::: SELECTION

Is the set $\ \left\{ \frac{b-a }{c-a}:\ (a,b,c)\ \text{is a primitive Pythagorean triple with}\ a<b<c\ \right\}\ $ dense in $\ [0,1]\ $ and how do you show this?
It seems likely true based on glancing at the tree in the picture, however I am not very knowledgeable on the properties of Primitive Pythagorean triples...
Let me try an argument that is, perhaps, excessively geometric.
I start with the rational parametrization of the unit circle, \begin{align} x&=\frac{2t}{t^2+1}\\ y&=\frac{t^2-1}{t^2+1}\,. \end{align} You probably have seen this, maybe in a different form. But it’s clear that every rational value of $t$ gives a point on the unit circle whose both coordinates are rational, and equally, every rational point on the circle comes from a rational $t$, via $(x,y)\mapsto\frac{y+1}{x}$. For instance, $t=2$ corresponds to the point $(\frac45,\frac35)$.
And I hope you see at a glance that the (primitive) Pythagorean triangles are in one-to-one correspondence with the first-quadrant rational points on the circle.
Now, the points below the line $y=x$ for $1\le t\le1+\sqrt2$ can give us $a=(t^2-1)/(t^2+1)$, $b=2t/(t^2-1)$, and $a<b<c=1$, and if we calculate your ratio $$ R(t)=\frac{b-a}{c-a}=\frac{1+2t-t^2}2\,, $$ in which $t=1$ gives $R(1)=1$, while $R(1+\sqrt2)=0$. Now in the range $t\in[1,1+\sqrt2]$, rational values of $t$ give rational values of $R(t)$, and though these are not the only rational values of $R$, at least they are dense among the values of $R$. And thus we’re done.
Consider the function $$f(x) = 1-\frac{2}{x^2-2x+1}$$
This function is continuous, maps the interval $(1+\sqrt{2},\infty)$ onto $(0,1)$ and it's increasing.
Choose any interval $(u,v) \subseteq [0,1]$, the preimage of $(u,v)$ under $f$ is the interval $(f^{-1}(u),f^{-1}(v))$. Choose a rational $r/s \in (f^{-1}(u),f^{-1}(v))$ with $r$ and $s$ odd and coprime. (It's known that $\Bbb Q$ is dense in $\Bbb R$, but it's not hard to see that if you restrict to rationals with odd numerators and denominators it's still dense).

::::::

## WHAT TO WORK ON
- a) Decide whether each statement agrees with the thread on Pythagorean triples. Answer yes or no, and quote the words that settle it. (i) The value $t=2$ yields the point $(\frac45,\frac35)$ on the unit circle. (ii) The function $f$ is decreasing on $(1+\sqrt{2},\infty)$. (iii) Taking $t=1$ makes the ratio $R$ equal to 0.
- b) In the thread on Pythagorean triples, rename "unit circle" to "circle of radius 1" and write out the passage from "I start with" up to and including "on the circle.".
- c) Go on with the thread on Pythagorean triples, starting after its last sentence.
The entries that come next are separate from the thread on Pythagorean triples.

::: GIVEN ENTRIES

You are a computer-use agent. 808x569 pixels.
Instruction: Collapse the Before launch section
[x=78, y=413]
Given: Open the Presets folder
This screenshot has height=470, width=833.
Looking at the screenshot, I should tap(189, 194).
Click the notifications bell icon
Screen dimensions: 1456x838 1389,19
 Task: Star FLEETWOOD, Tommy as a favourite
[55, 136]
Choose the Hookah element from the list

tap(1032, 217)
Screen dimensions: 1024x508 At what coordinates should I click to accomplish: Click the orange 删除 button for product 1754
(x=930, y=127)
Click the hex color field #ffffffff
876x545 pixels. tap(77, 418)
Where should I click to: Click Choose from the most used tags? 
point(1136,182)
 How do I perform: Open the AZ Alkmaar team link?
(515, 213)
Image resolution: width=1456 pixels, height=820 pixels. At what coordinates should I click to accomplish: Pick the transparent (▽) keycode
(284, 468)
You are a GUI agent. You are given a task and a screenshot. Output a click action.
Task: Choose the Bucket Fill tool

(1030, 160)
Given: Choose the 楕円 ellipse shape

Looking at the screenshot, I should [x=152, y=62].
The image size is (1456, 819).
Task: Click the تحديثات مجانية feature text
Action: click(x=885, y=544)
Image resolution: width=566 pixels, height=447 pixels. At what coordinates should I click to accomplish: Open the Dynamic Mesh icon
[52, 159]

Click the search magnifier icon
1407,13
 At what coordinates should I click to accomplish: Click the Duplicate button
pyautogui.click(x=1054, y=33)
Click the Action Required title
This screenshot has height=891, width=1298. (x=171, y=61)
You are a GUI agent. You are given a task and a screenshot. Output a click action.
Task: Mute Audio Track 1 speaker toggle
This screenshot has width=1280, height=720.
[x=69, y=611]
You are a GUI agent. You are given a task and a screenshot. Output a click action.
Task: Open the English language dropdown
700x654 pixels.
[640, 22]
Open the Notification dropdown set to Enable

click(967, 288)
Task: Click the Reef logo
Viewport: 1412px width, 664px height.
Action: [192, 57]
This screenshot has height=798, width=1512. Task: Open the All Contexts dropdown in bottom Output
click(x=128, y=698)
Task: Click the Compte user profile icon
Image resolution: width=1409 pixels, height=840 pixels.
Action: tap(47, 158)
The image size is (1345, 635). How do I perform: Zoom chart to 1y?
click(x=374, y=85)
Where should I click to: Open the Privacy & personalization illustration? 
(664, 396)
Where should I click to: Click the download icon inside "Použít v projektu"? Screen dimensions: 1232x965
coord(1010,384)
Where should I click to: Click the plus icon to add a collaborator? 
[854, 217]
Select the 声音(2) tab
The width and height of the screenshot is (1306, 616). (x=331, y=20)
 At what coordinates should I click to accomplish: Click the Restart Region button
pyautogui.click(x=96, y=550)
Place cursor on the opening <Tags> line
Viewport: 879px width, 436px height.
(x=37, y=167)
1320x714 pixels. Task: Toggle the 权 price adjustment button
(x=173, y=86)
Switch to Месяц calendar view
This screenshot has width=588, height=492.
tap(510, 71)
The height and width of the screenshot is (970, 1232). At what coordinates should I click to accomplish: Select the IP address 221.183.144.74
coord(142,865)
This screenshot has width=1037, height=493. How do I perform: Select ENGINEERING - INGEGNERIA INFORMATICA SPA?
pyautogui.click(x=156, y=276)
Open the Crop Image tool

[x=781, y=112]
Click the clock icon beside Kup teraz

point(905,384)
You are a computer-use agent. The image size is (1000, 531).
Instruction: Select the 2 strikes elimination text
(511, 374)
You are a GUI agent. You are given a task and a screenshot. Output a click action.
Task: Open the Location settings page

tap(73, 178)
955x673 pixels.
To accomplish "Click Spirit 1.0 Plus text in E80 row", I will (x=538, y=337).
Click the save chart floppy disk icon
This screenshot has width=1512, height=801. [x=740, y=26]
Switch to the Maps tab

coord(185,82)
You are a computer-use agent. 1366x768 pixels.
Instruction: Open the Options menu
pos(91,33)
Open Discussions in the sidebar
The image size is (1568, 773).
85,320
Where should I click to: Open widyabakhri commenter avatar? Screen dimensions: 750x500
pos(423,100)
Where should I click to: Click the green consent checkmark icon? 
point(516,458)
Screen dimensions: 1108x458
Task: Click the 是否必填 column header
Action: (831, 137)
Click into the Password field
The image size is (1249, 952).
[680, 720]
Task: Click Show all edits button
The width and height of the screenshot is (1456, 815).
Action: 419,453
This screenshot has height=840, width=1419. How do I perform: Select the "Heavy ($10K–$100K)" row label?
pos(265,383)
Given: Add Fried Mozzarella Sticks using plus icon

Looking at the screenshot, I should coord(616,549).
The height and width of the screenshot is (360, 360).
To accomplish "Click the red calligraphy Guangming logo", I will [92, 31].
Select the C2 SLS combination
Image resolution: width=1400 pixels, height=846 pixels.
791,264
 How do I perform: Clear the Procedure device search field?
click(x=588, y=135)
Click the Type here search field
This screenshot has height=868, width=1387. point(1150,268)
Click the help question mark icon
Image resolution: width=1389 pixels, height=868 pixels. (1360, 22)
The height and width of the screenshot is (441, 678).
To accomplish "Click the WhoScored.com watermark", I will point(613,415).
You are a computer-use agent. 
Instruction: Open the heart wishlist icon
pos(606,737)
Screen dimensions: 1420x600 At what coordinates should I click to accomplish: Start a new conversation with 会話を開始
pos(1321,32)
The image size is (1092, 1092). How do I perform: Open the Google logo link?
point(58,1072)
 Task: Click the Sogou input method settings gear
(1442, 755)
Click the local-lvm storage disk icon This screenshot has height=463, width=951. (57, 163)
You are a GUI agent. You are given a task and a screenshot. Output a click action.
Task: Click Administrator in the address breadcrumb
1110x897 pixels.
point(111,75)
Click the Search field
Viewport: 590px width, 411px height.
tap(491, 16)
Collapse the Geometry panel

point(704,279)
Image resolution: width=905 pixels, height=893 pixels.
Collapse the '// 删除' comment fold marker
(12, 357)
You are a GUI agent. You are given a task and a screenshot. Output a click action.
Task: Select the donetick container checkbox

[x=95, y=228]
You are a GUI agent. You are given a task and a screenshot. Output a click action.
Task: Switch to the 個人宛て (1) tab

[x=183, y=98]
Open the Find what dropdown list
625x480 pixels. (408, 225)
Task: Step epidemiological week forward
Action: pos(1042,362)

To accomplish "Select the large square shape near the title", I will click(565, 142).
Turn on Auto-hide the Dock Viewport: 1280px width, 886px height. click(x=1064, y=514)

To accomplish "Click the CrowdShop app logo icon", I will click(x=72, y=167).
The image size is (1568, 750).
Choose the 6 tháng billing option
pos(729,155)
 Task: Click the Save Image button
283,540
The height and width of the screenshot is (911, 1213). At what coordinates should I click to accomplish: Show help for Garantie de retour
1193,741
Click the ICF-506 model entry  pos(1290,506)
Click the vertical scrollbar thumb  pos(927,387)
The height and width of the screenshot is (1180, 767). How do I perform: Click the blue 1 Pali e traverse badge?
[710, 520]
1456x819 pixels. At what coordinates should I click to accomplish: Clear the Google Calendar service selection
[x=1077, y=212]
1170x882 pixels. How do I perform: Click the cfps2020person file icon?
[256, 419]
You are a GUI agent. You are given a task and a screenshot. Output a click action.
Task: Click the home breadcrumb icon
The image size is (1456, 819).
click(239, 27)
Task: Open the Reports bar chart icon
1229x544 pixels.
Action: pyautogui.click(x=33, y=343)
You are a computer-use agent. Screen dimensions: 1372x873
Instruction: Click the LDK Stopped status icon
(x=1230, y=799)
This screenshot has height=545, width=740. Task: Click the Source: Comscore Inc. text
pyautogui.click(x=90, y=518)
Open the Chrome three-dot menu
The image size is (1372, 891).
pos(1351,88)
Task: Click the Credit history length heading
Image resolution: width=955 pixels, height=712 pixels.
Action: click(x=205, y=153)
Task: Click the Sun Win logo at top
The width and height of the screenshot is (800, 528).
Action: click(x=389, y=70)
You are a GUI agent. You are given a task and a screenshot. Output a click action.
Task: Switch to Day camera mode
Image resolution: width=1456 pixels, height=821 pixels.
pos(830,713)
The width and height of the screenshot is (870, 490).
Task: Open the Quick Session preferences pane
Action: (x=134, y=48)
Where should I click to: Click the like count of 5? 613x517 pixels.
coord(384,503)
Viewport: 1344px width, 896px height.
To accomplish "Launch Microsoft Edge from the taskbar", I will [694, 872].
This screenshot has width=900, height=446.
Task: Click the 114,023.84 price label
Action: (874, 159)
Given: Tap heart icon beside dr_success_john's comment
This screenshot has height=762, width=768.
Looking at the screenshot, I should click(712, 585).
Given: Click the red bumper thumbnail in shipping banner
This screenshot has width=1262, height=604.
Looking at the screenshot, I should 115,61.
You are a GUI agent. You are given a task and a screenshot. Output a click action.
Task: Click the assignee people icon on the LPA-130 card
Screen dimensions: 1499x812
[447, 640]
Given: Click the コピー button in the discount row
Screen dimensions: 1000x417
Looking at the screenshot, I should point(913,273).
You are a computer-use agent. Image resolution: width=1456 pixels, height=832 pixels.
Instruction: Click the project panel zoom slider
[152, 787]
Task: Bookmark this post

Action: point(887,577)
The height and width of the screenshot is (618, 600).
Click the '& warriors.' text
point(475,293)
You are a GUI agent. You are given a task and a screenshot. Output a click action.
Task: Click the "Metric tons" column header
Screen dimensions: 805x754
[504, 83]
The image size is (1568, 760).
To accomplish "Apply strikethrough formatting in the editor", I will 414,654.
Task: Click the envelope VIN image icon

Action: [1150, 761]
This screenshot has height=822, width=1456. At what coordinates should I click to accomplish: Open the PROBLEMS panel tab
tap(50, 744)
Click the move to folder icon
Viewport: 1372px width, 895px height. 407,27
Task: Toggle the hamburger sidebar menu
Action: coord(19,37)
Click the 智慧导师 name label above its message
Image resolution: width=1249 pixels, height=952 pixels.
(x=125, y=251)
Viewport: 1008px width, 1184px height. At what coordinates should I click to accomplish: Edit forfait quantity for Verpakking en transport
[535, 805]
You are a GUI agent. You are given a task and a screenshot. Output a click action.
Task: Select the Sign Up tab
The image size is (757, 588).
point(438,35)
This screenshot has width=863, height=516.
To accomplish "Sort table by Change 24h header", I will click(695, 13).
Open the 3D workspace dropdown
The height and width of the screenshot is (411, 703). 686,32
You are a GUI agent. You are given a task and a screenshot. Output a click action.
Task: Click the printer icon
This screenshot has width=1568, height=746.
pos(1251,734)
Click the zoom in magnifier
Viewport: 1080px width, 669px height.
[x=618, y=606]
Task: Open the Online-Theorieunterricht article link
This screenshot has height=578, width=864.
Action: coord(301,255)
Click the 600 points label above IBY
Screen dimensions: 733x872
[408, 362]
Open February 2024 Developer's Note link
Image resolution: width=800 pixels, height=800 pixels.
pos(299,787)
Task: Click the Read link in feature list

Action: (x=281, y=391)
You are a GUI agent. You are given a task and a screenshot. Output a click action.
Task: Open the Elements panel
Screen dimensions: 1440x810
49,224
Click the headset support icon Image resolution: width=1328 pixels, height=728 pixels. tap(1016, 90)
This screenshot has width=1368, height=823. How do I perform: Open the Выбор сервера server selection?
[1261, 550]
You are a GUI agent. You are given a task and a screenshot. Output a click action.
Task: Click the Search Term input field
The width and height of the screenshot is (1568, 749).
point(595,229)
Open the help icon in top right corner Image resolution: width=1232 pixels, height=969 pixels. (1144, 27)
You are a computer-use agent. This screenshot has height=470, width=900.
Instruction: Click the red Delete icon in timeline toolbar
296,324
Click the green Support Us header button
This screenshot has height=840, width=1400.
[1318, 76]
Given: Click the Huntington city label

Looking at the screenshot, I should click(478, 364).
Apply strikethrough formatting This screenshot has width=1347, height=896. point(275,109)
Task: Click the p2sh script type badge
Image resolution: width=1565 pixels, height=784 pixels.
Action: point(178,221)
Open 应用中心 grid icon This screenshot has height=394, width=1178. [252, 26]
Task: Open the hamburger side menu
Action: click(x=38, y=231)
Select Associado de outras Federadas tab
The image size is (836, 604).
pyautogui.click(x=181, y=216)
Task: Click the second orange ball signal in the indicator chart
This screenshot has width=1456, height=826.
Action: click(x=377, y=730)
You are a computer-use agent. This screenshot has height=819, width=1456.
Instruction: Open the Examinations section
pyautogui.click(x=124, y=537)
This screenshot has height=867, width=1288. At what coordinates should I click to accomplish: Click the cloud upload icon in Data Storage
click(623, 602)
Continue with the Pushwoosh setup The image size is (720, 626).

::::::

## RESULTS IN ORDER
- a)
(i) Yes: "For instance, $t=2$ corresponds to the point $(\frac45,\frac35)$."
(ii) No: "and it's increasing."
(iii) No: "$t=1$ gives $R(1)=1$"

- b)
I start with the rational parametrization of the circle of radius 1, \begin{align} x&=\frac{2t}{t^2+1}\\ y&=\frac{t^2-1}{t^2+1}\,. \end{align} You probably have seen this, maybe in a different form. But it’s clear that every rational value of $t$ gives a point on the circle of radius 1 whose both coordinates are rational, and equally, every rational point on the circle comes from a rational $t$, via $(x,y)\mapsto\frac{y+1}{x}$. For instance, $t=2$ corresponds to the point $(\frac45,\frac35)$.
And I hope you see at a glance that the (primitive) Pythagorean triangles are in one-to-one correspondence with the first-quadrant rational points on the circle.

- c)
Then $f(r/s) \in (u,v)$.
But $$f(r/s) = 1- \frac{2}{(r/s)^2-2 r/s + 1}= \frac{\frac{r^2-s^2}{2}-rs}{\frac{r^2+s^2}{2}-r s} = \frac{b - a}{c-a}$$
where we defined $a=rs$, $b=\frac{r^2-s^2}{2}$ and $c=\frac{r^2+s^2}{2}$.
The triple $(a,b,c)$ is a primitive Pythagorean triple with $a<b<c$ and $\frac{b-a}{c-a} \in (u,v)$. Since $(u,v)$ was any interval contained in $[0,1]$, the set is dense.
A Euclid's formula variation lets us easily see what the differences are that go into $\dfrac{B-A}{C-A}\space$ and how $\space B-A>0 \space$ requires that $\space 2k^2>m.\space$
\begin{align*} A&=\bigg(\big(2n-1+k\big)^2-k^2\bigg)\\ &\qquad\qquad=(2n-1)^2+2(2n-1)k\\ B&=\quad 2\big(2n-1+k\big)k\\ &\qquad\qquad\qquad\qquad= 2(2n-1)k+2k^2\\ C&=\bigg(\big(2n-1+k\big)^2+k^2\bigg)\\ &\qquad\qquad=(2n-1)^2+2(2n-1)k+2k^2 \end{align*}
Examples, using this formula, are \begin{align*} &(n,2k^2)=(1,2)\quad F(n,k)=F(1,1)= (3,4,5)\\ &(n,2k^2)=(2,18)\quad F(n,k)=F(2,3)= (27,36,45)\\ &(n,2k^2)=(3,32)\quad F(n,k)=F(3,4)= (65,72,97)\\ &(n,2k^2)=(4,50)\quad F(n,k)=F(4,5)= (119,120,169)\\ \end{align*} The formula produces non-trivial triples for all pairs of natural numbers.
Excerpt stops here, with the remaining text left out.